Problem requirements: Stop at the line that contains "Given: Click the". Until then, set down each line of the records exactly, beginning with the first, and skip pictures.

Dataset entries
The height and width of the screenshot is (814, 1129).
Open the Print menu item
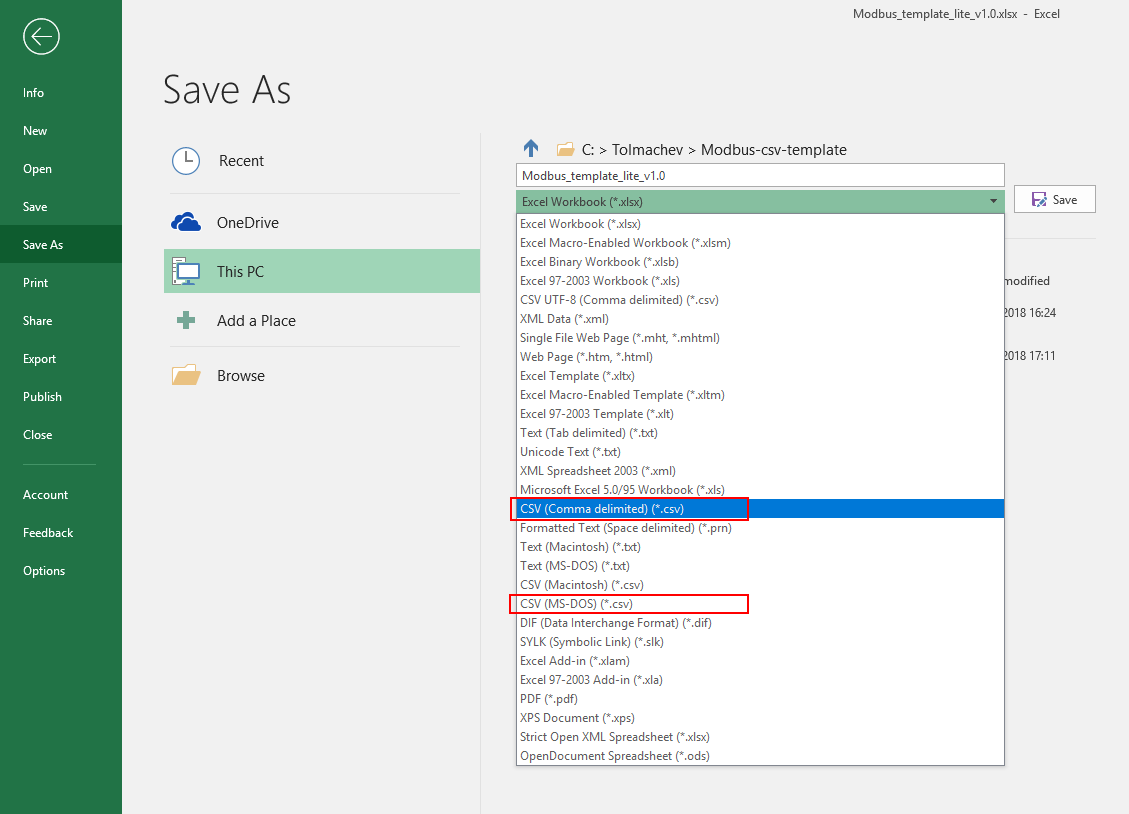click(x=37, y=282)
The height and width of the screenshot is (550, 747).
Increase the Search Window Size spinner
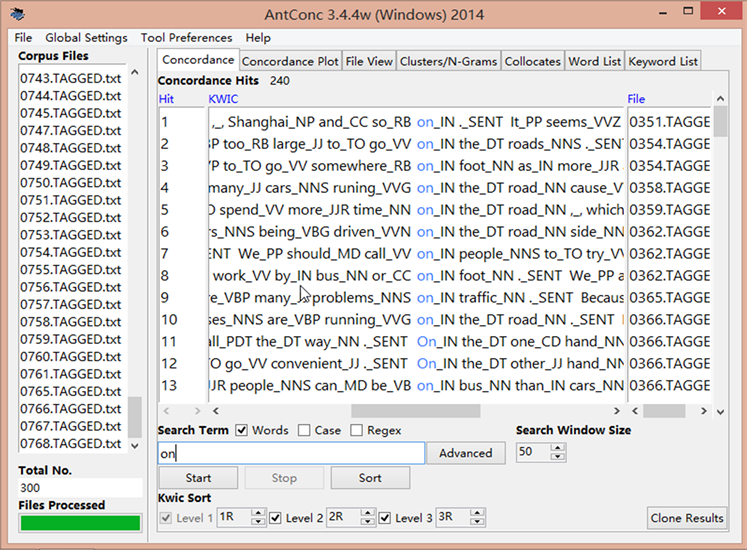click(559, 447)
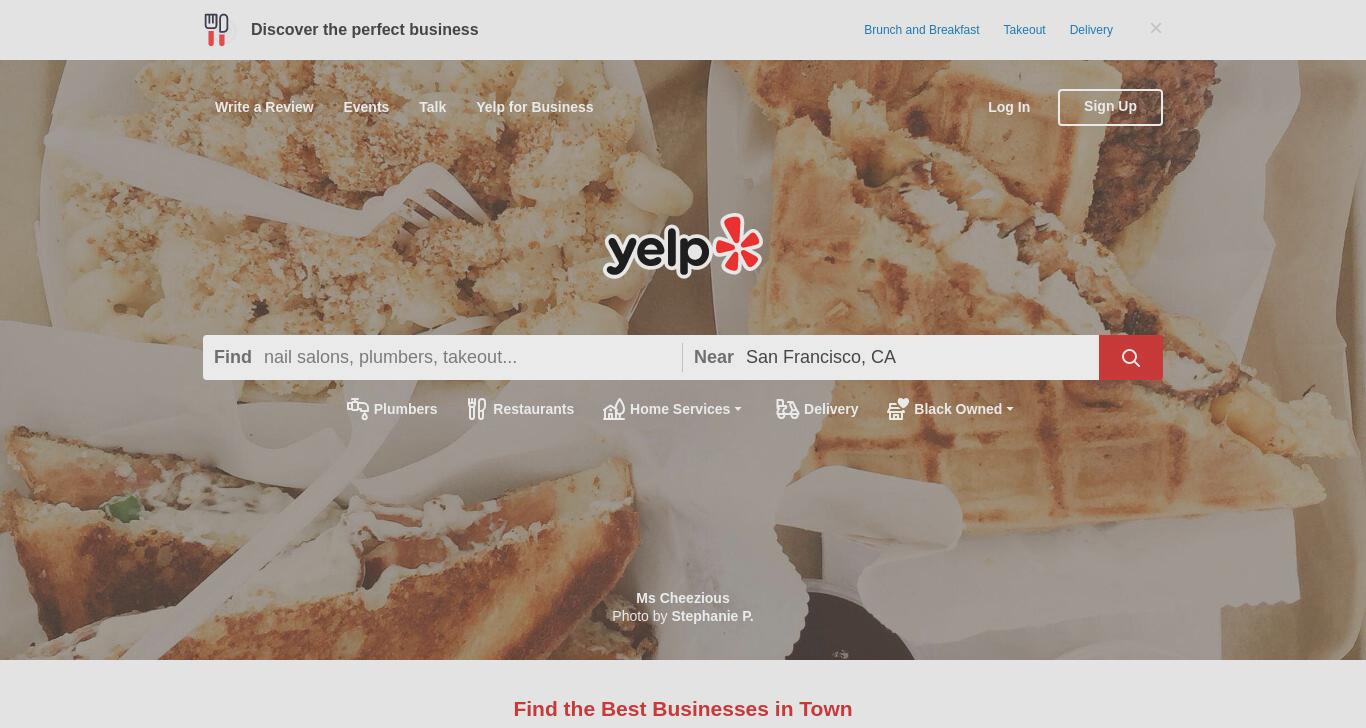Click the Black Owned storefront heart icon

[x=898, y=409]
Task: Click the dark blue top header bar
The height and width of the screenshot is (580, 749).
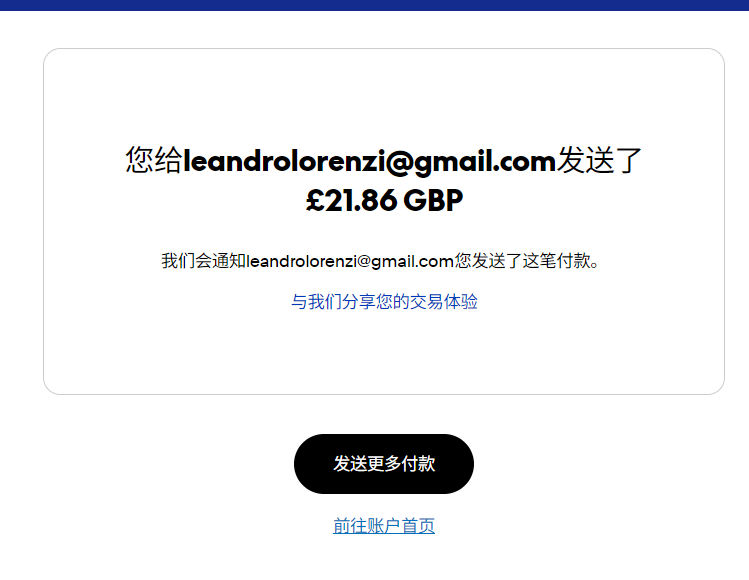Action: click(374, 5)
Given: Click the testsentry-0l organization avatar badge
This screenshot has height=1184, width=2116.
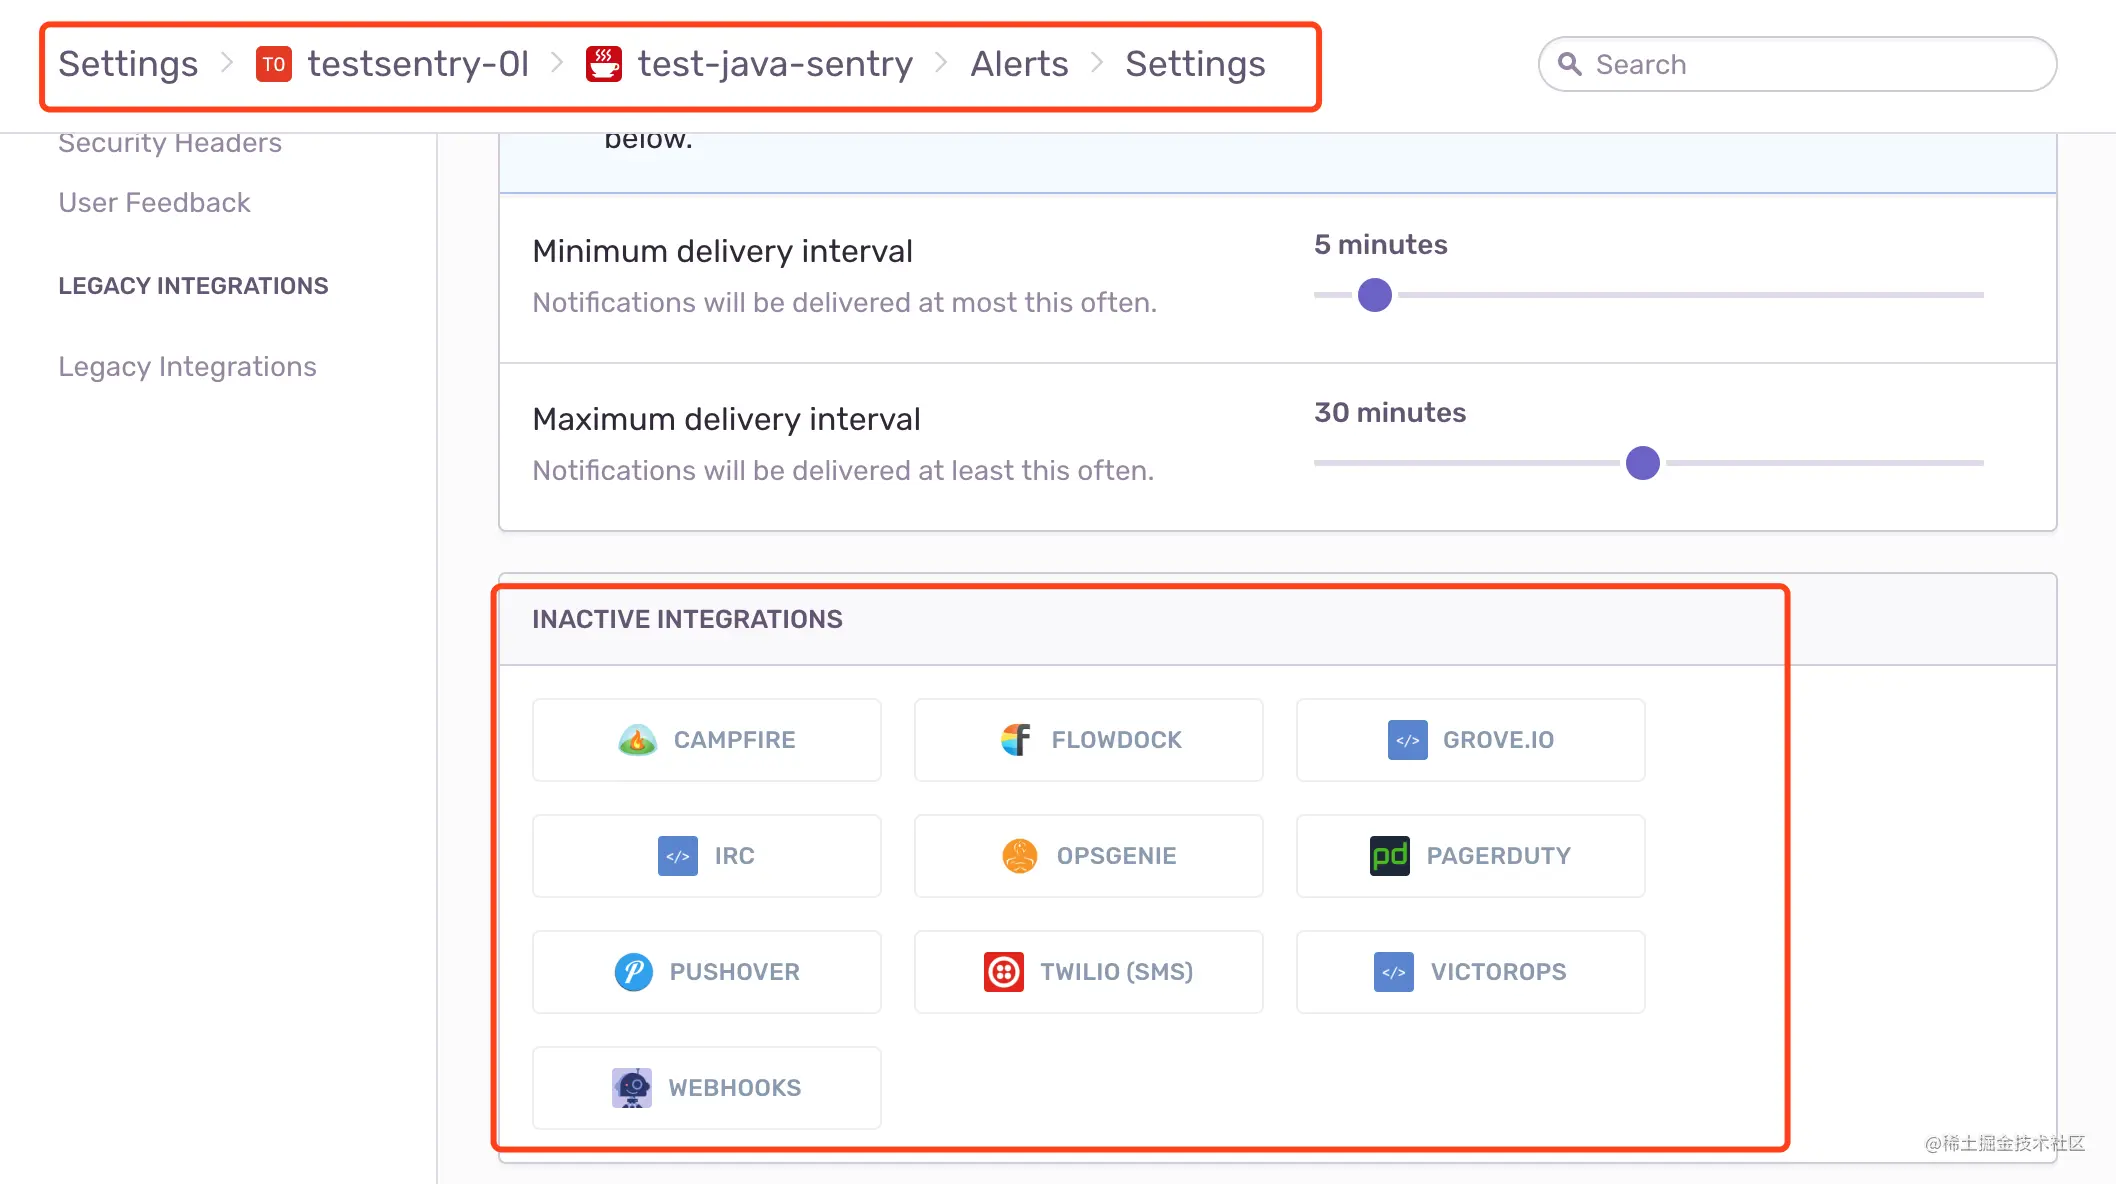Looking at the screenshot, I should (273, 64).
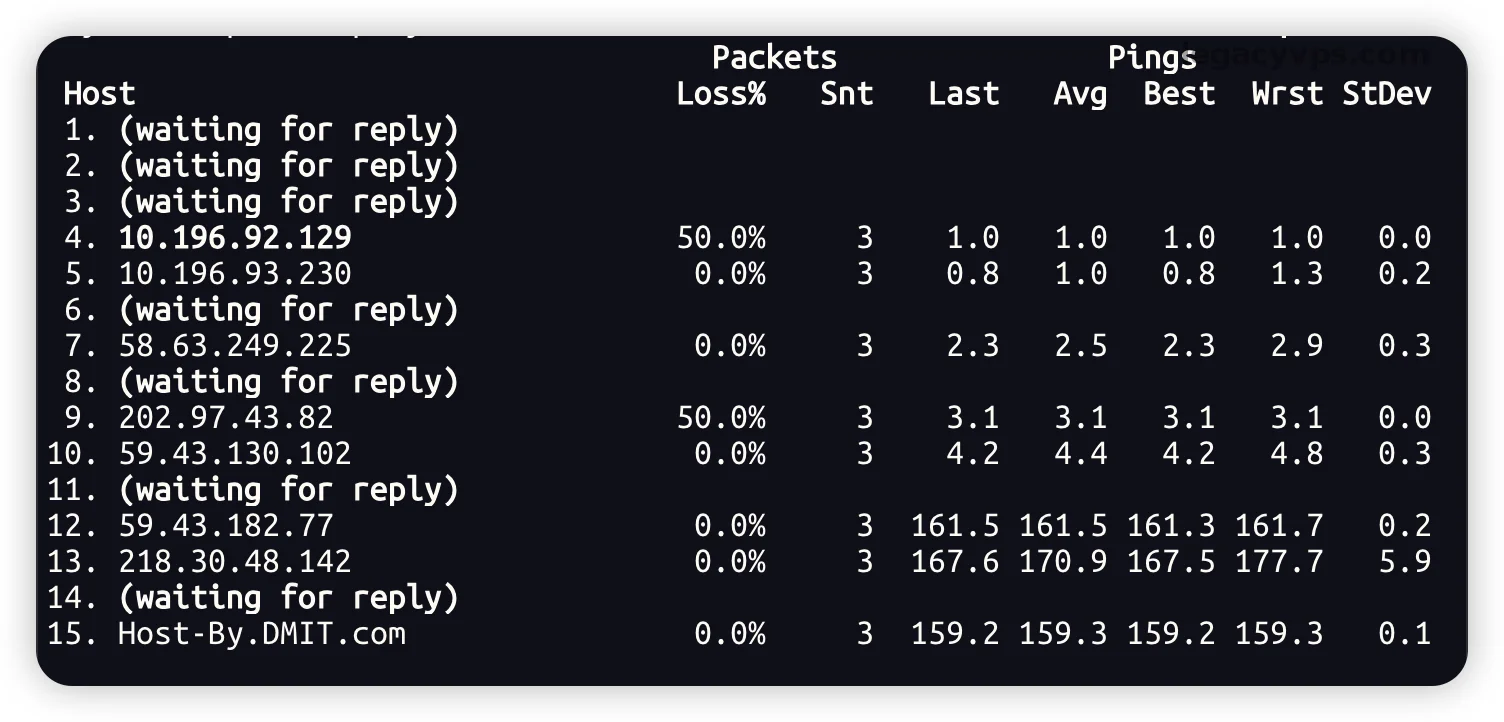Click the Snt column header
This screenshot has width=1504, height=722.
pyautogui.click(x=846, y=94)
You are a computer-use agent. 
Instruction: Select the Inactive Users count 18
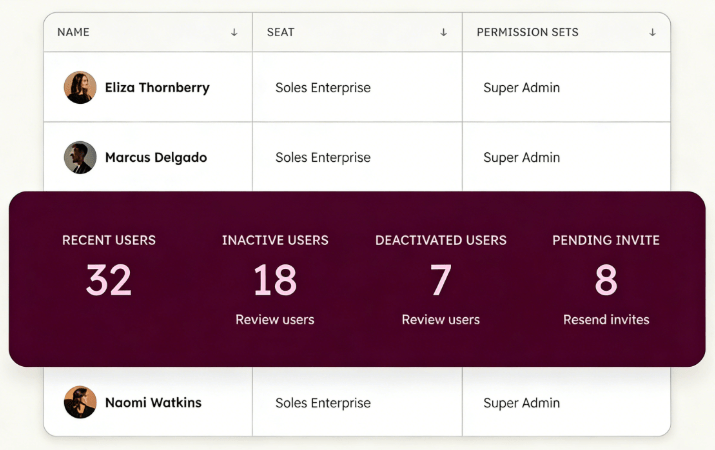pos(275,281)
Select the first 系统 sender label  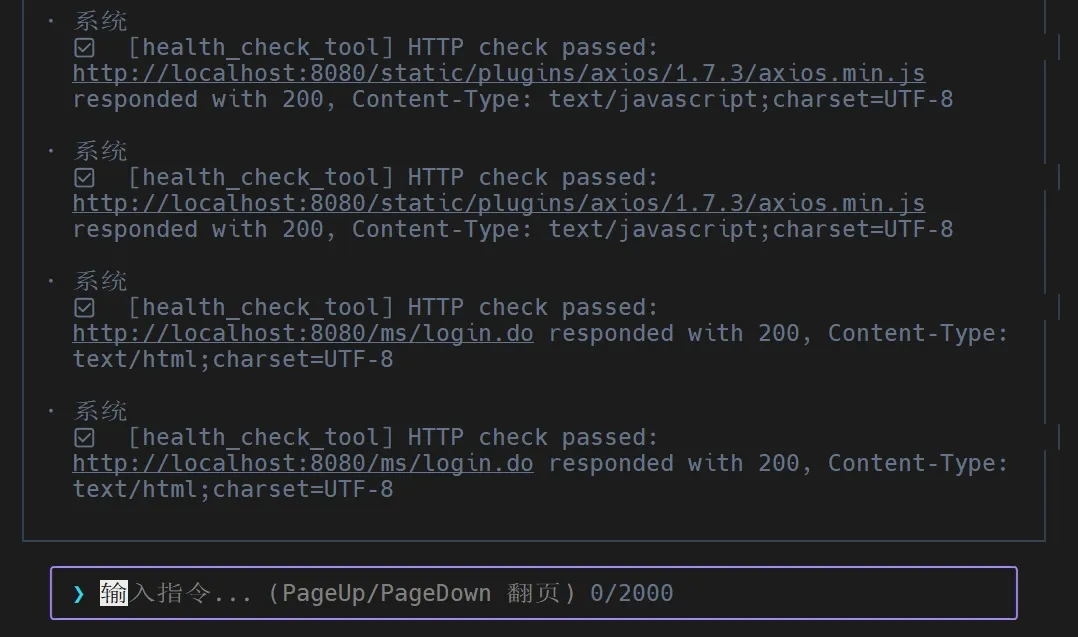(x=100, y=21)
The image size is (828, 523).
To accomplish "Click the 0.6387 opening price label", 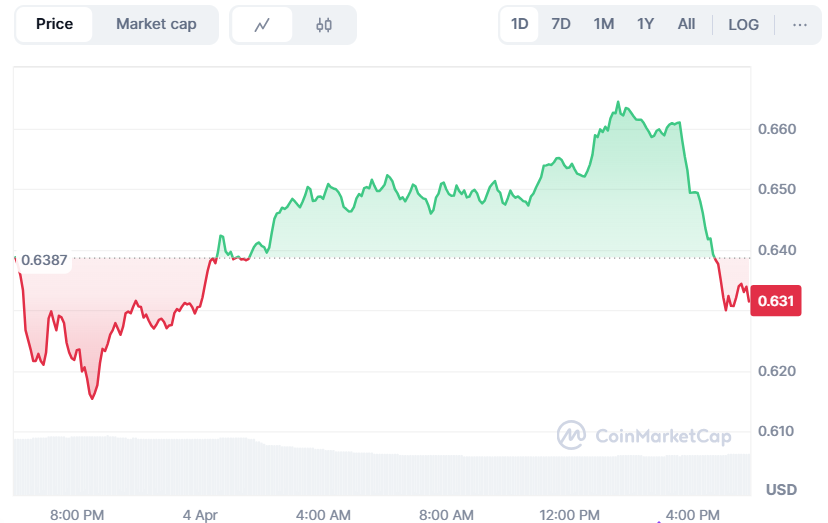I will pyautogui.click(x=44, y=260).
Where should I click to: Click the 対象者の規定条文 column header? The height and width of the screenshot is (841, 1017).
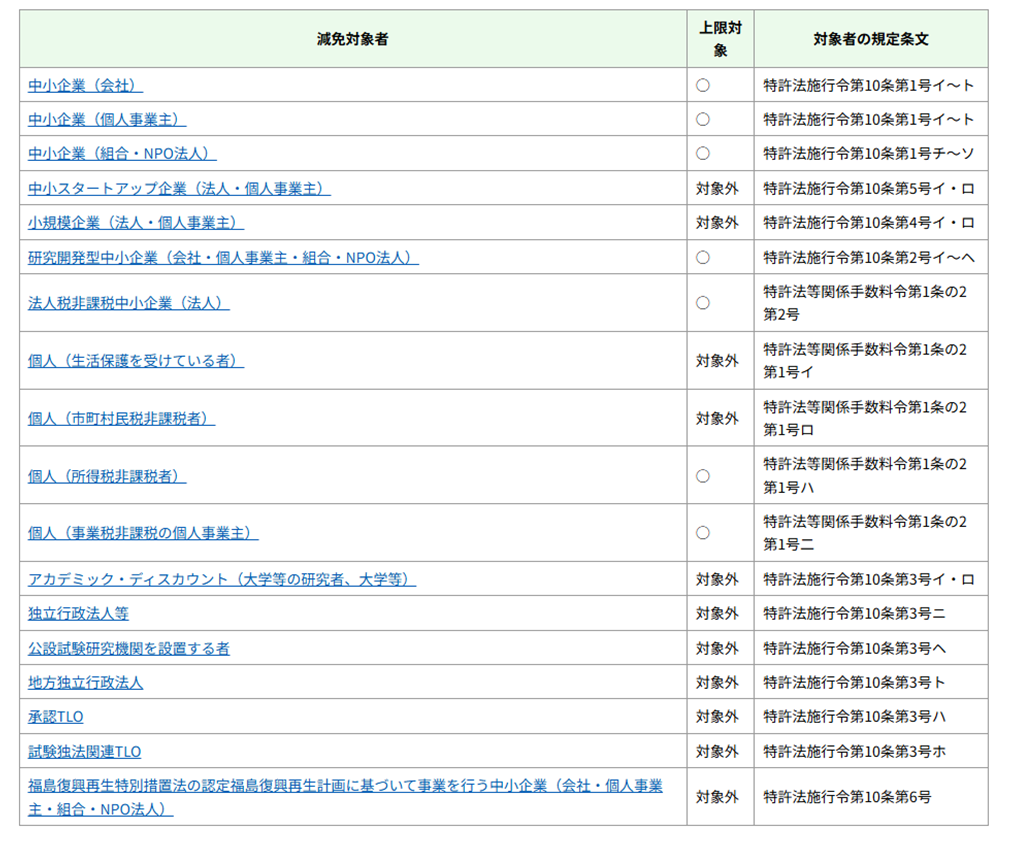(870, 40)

Result:
The height and width of the screenshot is (814, 1129).
Open the Print menu item
click(x=37, y=282)
The height and width of the screenshot is (550, 747).
Increase the Search Window Size spinner
click(559, 447)
Click the Black Owned storefront heart icon

[x=898, y=409]
Task: Click the dark blue top header bar
The height and width of the screenshot is (580, 749).
Action: click(374, 5)
Given: Click the testsentry-0l organization avatar badge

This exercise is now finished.